Last night after work I drove up to Bay City to Duncan’s Outdoors Shop to compete in a pistol league match. It’s the second one I’ve made it to, and shot some of my best…and worst scores.
|National Match Course 1||Total|
|National Match Course 2||Total|
Starting with a 95 was great. It’s been a long time since I’ve fired a 95 on a slow fire target. Maybe 10 years. There were 5 tens and 5 nines, which speaks to the consistency of the group.
As to what I did to bring about that score, all I can think of is that for each shot, I:
- took some good deep breaths to counter a little match pressure I was feeling
- closed my eyes, tipped my head up, and visualized what I wanted to see in the sight picture
- during visualization, also mentally reminded myself on the grip (middle and ring fingers pushing towards me, thumb pushing towards target)
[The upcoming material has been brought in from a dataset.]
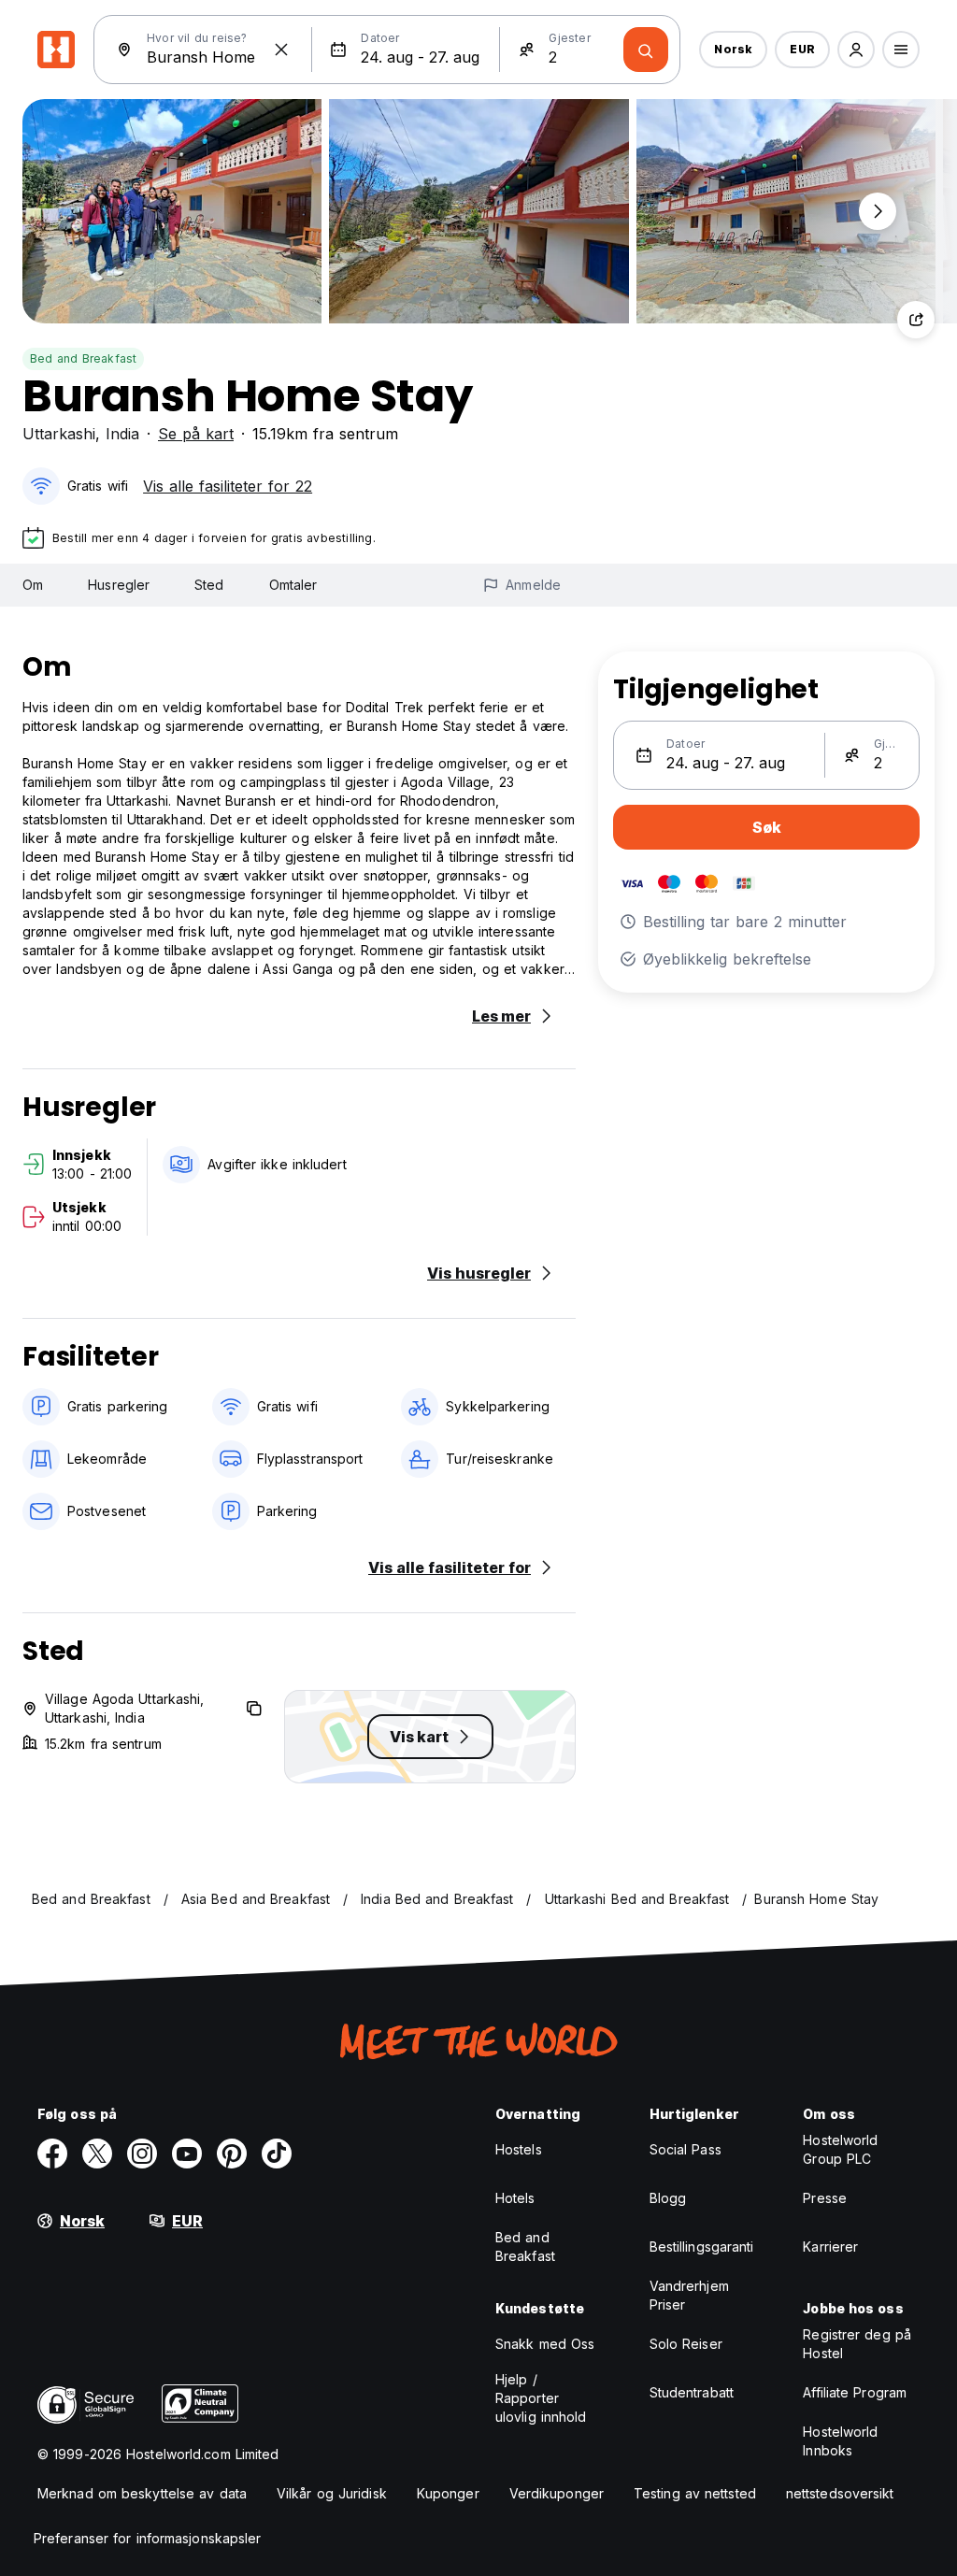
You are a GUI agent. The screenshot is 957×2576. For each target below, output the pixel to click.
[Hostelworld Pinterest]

After that great target, I completely fell apart and shot a 91 in a timed fire! Yikes. I probably average a 97 in timed fires, and don’t have a record since I’ve been keeping track in June of shooting a timed fire target that low. Same story on the 92 rapid fire.
So why the low sustained fire scores? Lack of recent match experience. When I’ve been out to the range this past summer, my practices haven’t really included range commands with enforced 10 or 20 second strings.
Basically, I seem to have no confidence in my ability to know how much time I have for timed or rapid fires. I can’t think of a way to remedy this except to practice with enforced times.